Les exportations d’armes tricolores se portent au mieux. La France est le cinquième pays vendeur d’armes au monde et l’un des principaux fournisseurs des émirats et dictatures du Moyen-Orient. Un état de fait qui suscite à peine le débat, alors que le Parlement est censé contrôler le respect d’un minimum de critères encadrant ces exportations sensibles.

Pire, le gouvernement français se féliciterait presque du regain des « tensions internationales », qui dynamise le complexe militaro-industriel. La France n’est pas une exception en Europe où plusieurs fabricants d’armes sont sous le feu des critiques, comme en Allemagne qui, malgré l’austérité, a allègrement vendu ses équipements à la Grèce. Un premier Traité international sur le commerce des armes doit cependant entrer en vigueur sous l’égide de l’Onu. Enquête et cartes interactives.

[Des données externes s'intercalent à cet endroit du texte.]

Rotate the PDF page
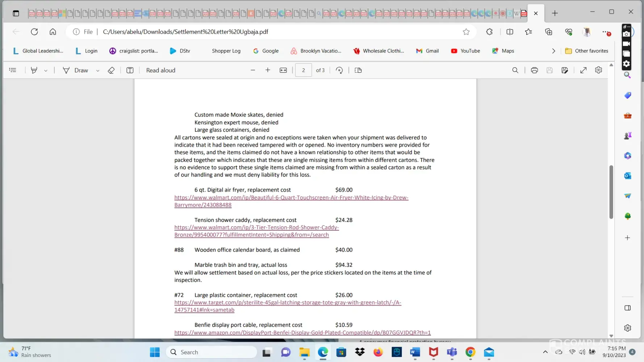(339, 70)
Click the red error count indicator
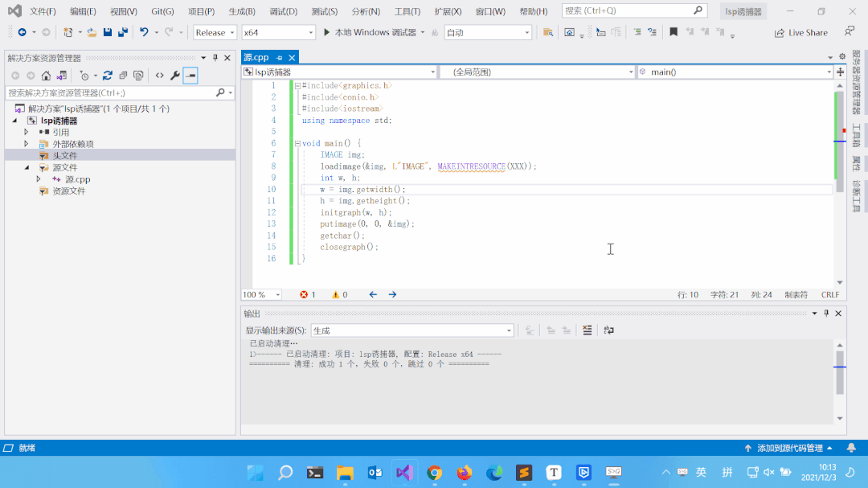Screen dimensions: 868x488 tap(308, 295)
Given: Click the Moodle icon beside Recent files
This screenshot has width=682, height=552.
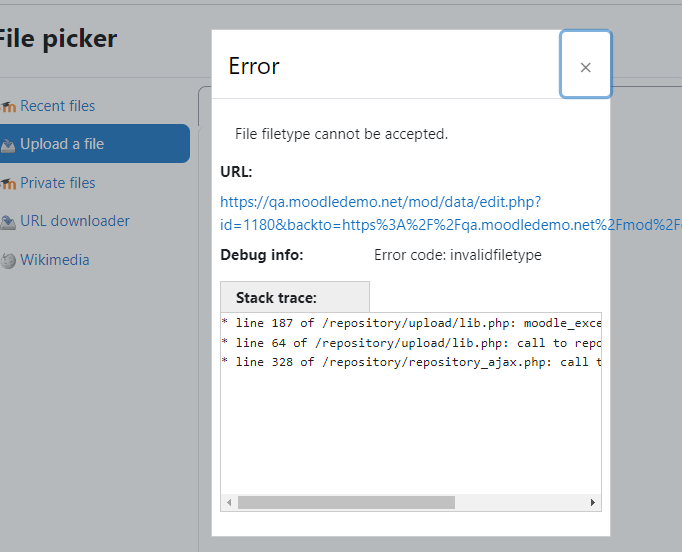Looking at the screenshot, I should pos(8,106).
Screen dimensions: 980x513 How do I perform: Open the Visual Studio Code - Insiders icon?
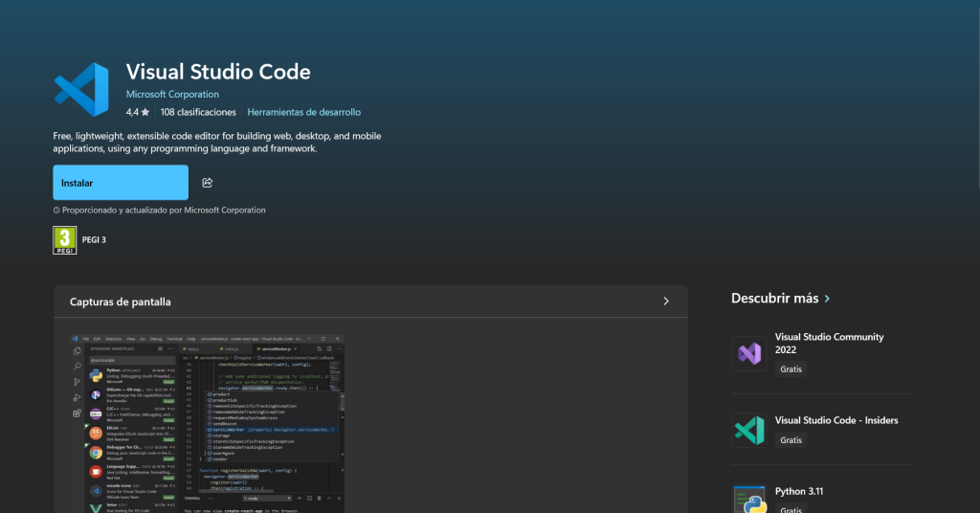(x=749, y=430)
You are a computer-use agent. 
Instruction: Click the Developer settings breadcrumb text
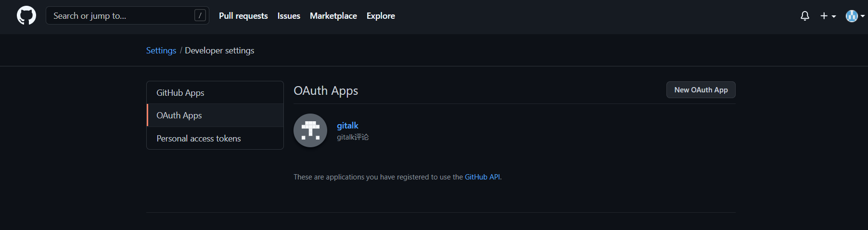[x=219, y=51]
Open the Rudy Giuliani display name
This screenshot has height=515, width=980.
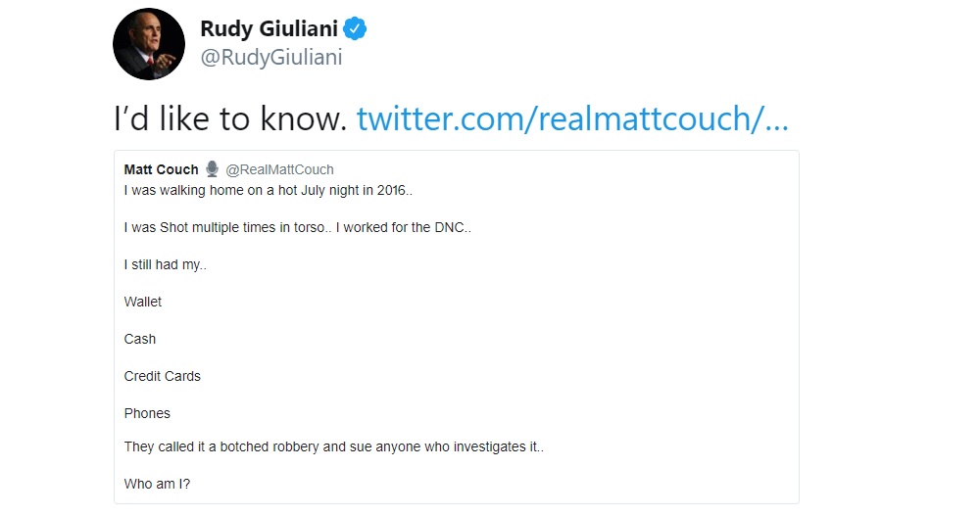click(269, 28)
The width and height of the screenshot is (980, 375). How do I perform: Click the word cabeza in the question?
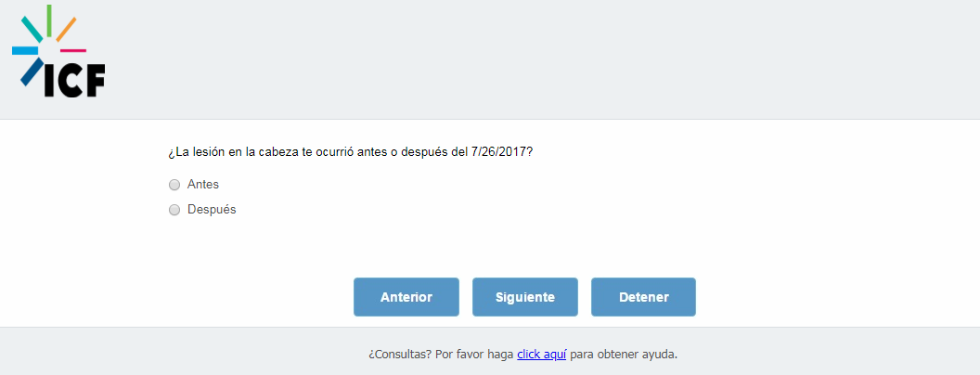[x=278, y=152]
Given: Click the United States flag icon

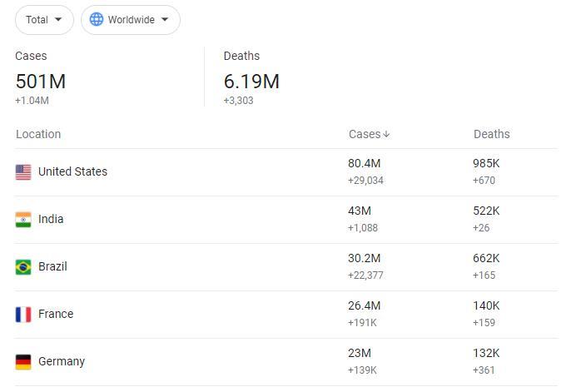Looking at the screenshot, I should point(23,172).
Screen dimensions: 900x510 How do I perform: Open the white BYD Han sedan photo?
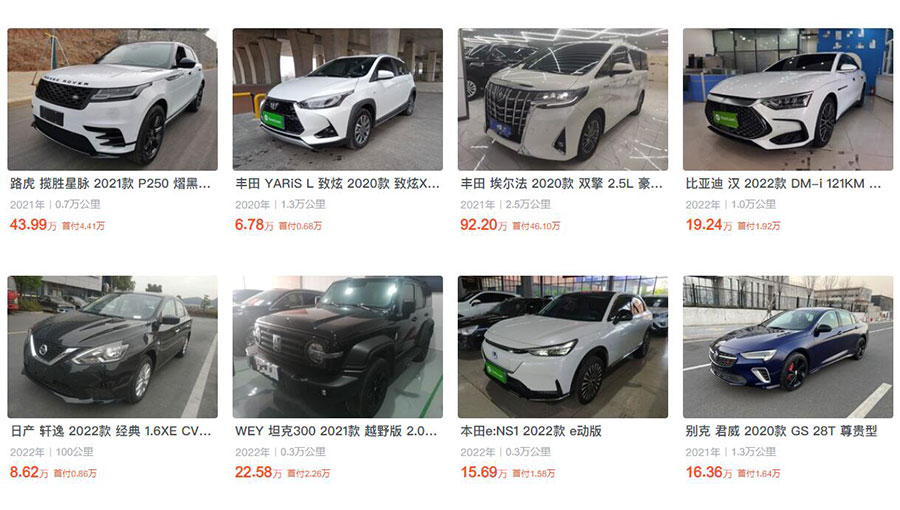tap(788, 99)
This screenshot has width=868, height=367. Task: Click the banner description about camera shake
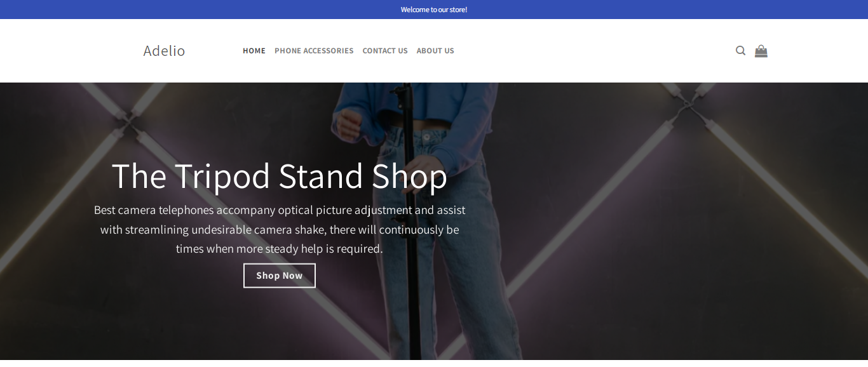tap(280, 229)
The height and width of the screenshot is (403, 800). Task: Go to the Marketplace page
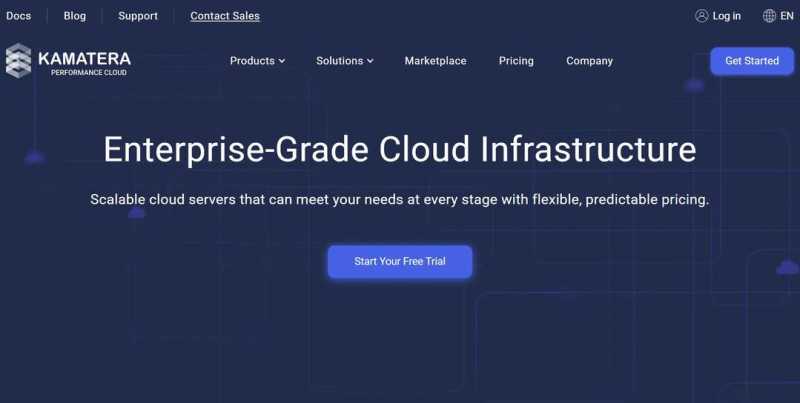[x=435, y=61]
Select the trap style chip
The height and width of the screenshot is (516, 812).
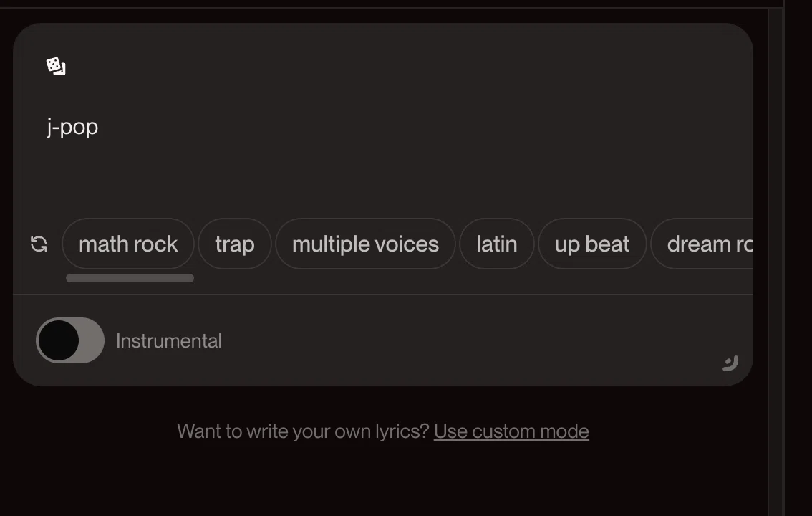235,244
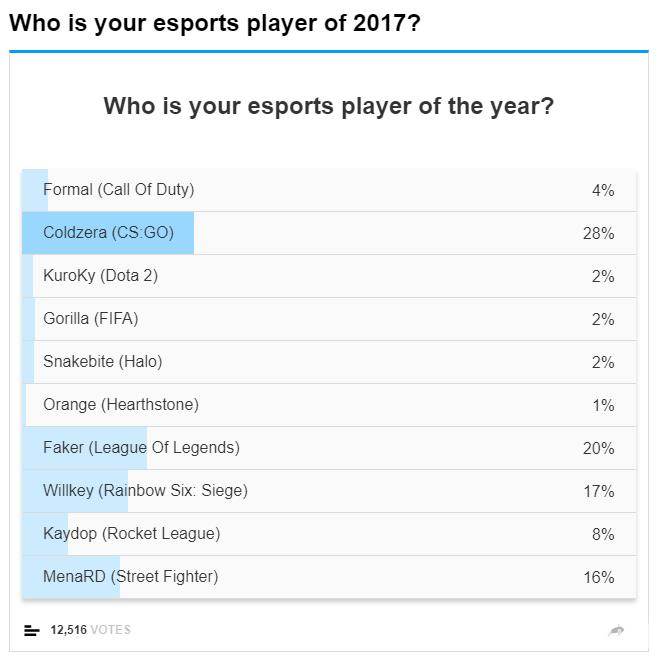This screenshot has height=658, width=670.
Task: Select the Formal (Call Of Duty) option
Action: click(x=119, y=189)
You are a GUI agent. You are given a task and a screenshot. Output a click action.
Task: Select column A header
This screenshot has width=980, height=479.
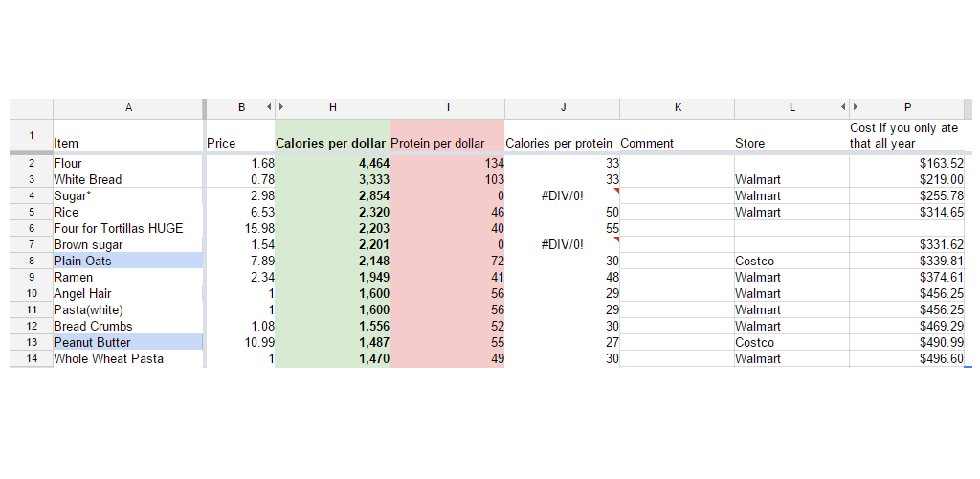[128, 107]
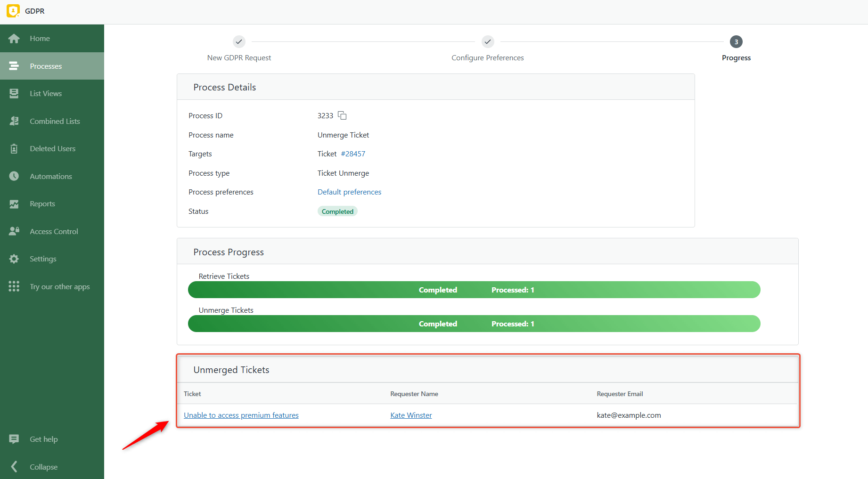Go back to Configure Preferences step
Image resolution: width=868 pixels, height=479 pixels.
click(x=487, y=42)
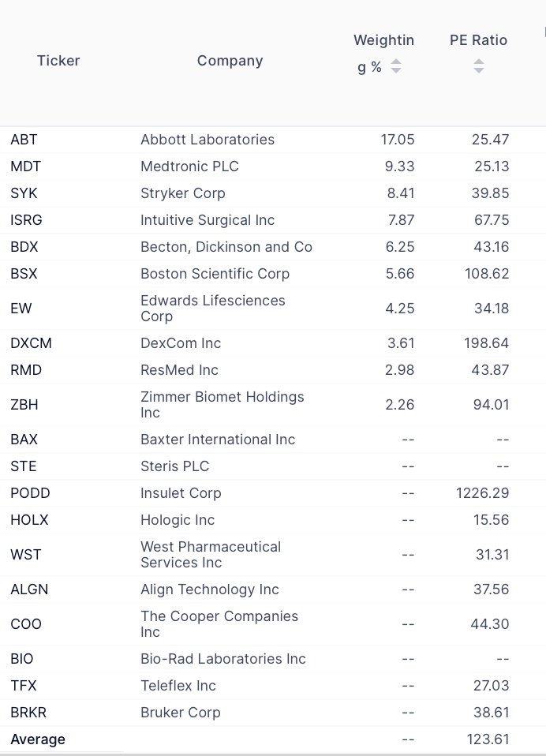The image size is (546, 756).
Task: Select Intuitive Surgical Inc
Action: [x=208, y=220]
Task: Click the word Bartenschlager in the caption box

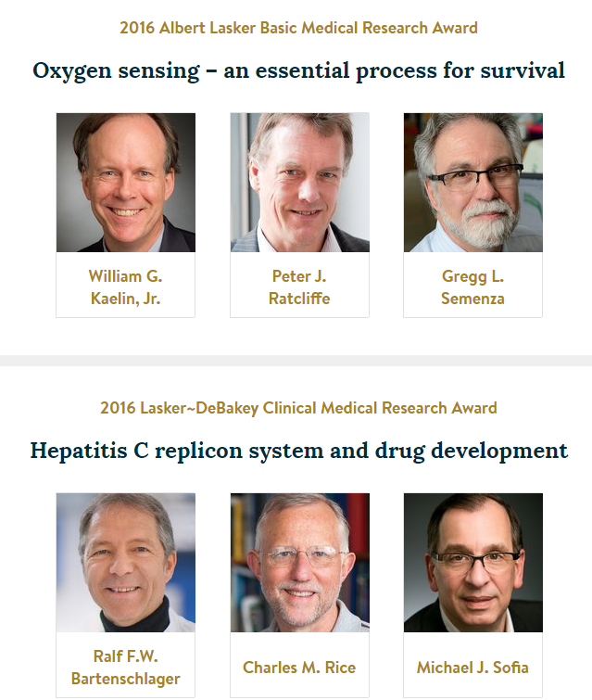Action: 125,679
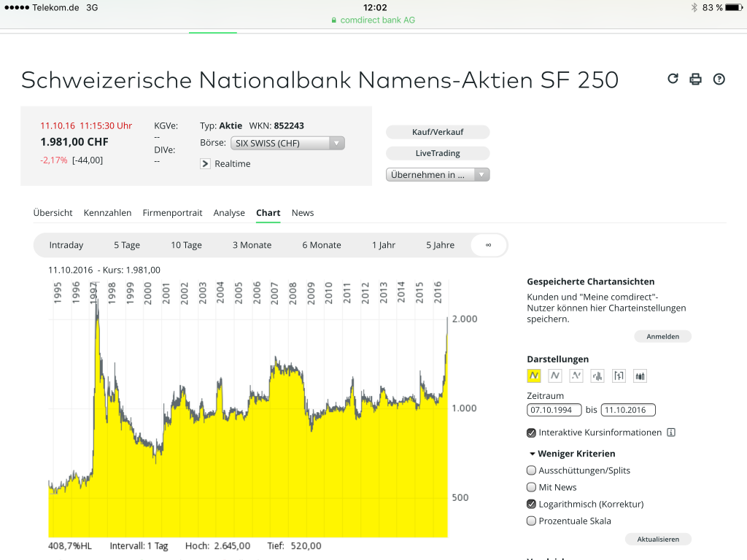Click the refresh page icon
Viewport: 747px width, 560px height.
[x=673, y=79]
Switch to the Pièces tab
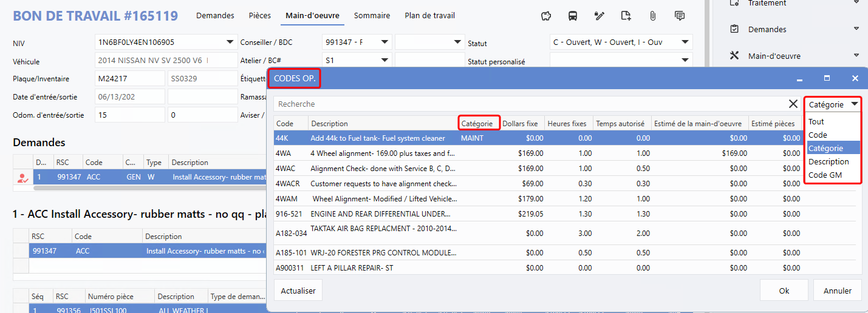Image resolution: width=868 pixels, height=313 pixels. [x=260, y=16]
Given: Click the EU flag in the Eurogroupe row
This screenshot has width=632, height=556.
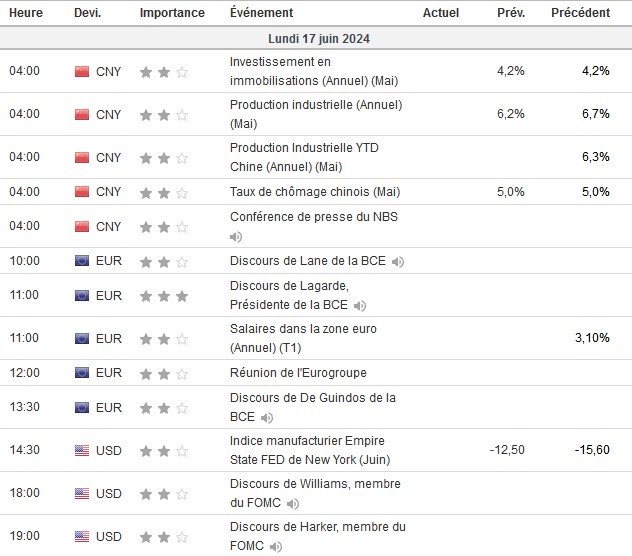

Un secteur ne connaît pas la crise : celui des exportations d’armes de guerre. Avec plus de huit milliards d’euros de commandes en 2014, l’industrie française de l’armement a réalisé l’année dernière le résultat « le meilleur jamais enregistré », se félicite le gouvernement [1].

Blindés, missiles, frégates, avions et hélicoptères de combat de fabrication tricolore se vendent bien et un peu partout : en Europe, en Asie, dans les pays du Golfe, et quelle que soit la nature des régimes en place. (...)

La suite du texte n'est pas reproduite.